## [PASSAGE GIVEN]
Black offset on offset paper

28.5 x 44.5 cm

This is a larger poster-format version of a tract published by the CMDO.   

(Translated by Ken Knabb)

Address to All Workers

Comrades,

What we have already done in France is haunting Europe and will soon threaten all the ruling classes of the world, from the bureaucrats of Moscow and Beijing to the millionaires of Washington and Tokyo. Just as we have made Paris dance, the international proletariat will once again take up its assault on the capitals of all the states and all the citadels of alienation. The occupation of factories and public buildings throughout the country has not only brought a halt to the functioning of the economy, it has brought about a general questioning of the society. A deep-seated movement is leading almost every sector of the population to seek a real transformation of life. This is the beginning of a revolutionary movement, a movement which lacks nothing but the consciousness of what it has already done in order to triumph.

## [RECORDED DATA]
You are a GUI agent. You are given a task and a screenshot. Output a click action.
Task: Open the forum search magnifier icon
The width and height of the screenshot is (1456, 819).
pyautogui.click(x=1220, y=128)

## [GOALS]
1. Transcribe part of the workers' address, beginning at the words "What we have" and stopping after "order to triumph.".
2. In the workers' address, what has the occupation of factories and public buildings brought to a halt?
The listing is not needed for this work.

## [TASK-BY-TASK RESULTS]
1.
What we have already done in France is haunting Europe and will soon threaten all the ruling classes of the world, from the bureaucrats of Moscow and Beijing to the millionaires of Washington and Tokyo. Just as we have made Paris dance, the international proletariat will once again take up its assault on the capitals of all the states and all the citadels of alienation. The occupation of factories and public buildings throughout the country has not only brought a halt to the functioning of the economy, it has brought about a general questioning of the society. A deep-seated movement is leading almost every sector of the population to seek a real transformation of life. This is the beginning of a revolutionary movement, a movement which lacks nothing but the consciousness of what it has already done in order to triumph.

2. The functioning of the economy.